Non-disclosure of previous damage

Non-disclosure of previous damageMany used vehicles have previously been involved in a collision. A consumer is entitled to full disclosure of previous material damage to a vehicle. The selling party must by law disclose to a buyer if a vehicle has been involved in a major accident, even if the damage has been “repaired.” Furthermore, upon inquiry regarding prior accidents, the selling party must provide a truthful response and may not make affirmative statements without actual knowledge of their validity.

According to the California Vehicle Code, previous damage sustained by a motor vehicle is material if the damage required repairs having a value, including parts and labor calculated at the repairer’s cost, exceeding 3 percent of the manufacturer’s suggested retail price of the vehicle or five hundred dollars ($500), whichever is greater. The replacement of damaged or stolen components, excluding the cost of repainting or refinishing those components, if replaced by the installation of new original manufacturer’s equipment, parts, or accessories that are bolted or otherwise attached as a unit to the vehicle, including, but not limited to, the hood, bumpers, fenders, mechanical parts, instrument panels, moldings, glass, tires, wheels, and electronic instruments, shall be excluded from the damage calculation, except that any damage having a cumulative repair or replacement value which exceeds 10 percent of the manufacturer’s suggested retail price of the vehicle shall be deemed material.

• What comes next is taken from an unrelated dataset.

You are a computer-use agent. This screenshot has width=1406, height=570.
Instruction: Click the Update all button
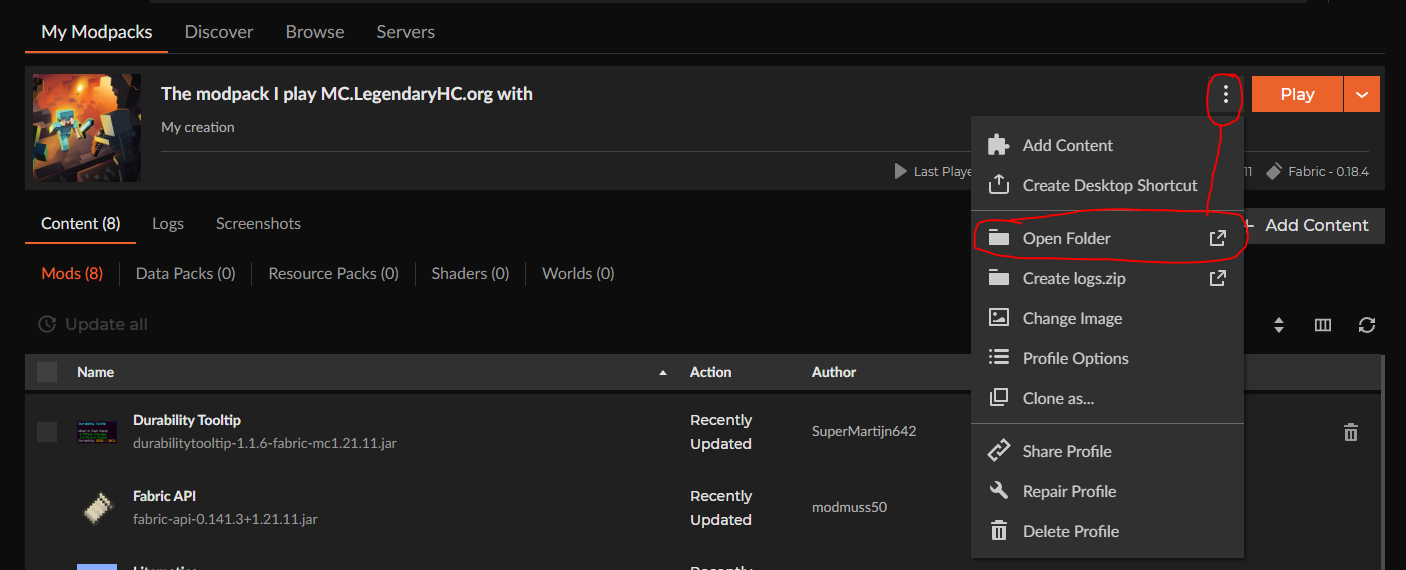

Alternatively, damage sustained by a motor vehicle is material if the damage was to the frame or drive train of the motor vehicle, if the damage occurred in connection with a theft of the entire vehicle, or if the damage was to the suspension of the vehicle requiring repairs other than wheel balancing or alignment.

Every dealer shall disclose in writing to the purchaser of a new or previously unregistered motor vehicle, prior to entering into a contract for the vehicle or, if unknown at that time, prior to delivery of the vehicle, any material damage known by the dealer to have been sustained by the vehicle and subsequently repaired.

Every dealer shall disclose in writing to the purchaser of a new or previously unregistered motor vehicle, prior to entering into a contract for the vehicle or, if unknown at that time, prior to delivery of the vehicle, any damage, including, but not limited to, material damage, known by the dealer to have been sustained by the vehicle and not repaired.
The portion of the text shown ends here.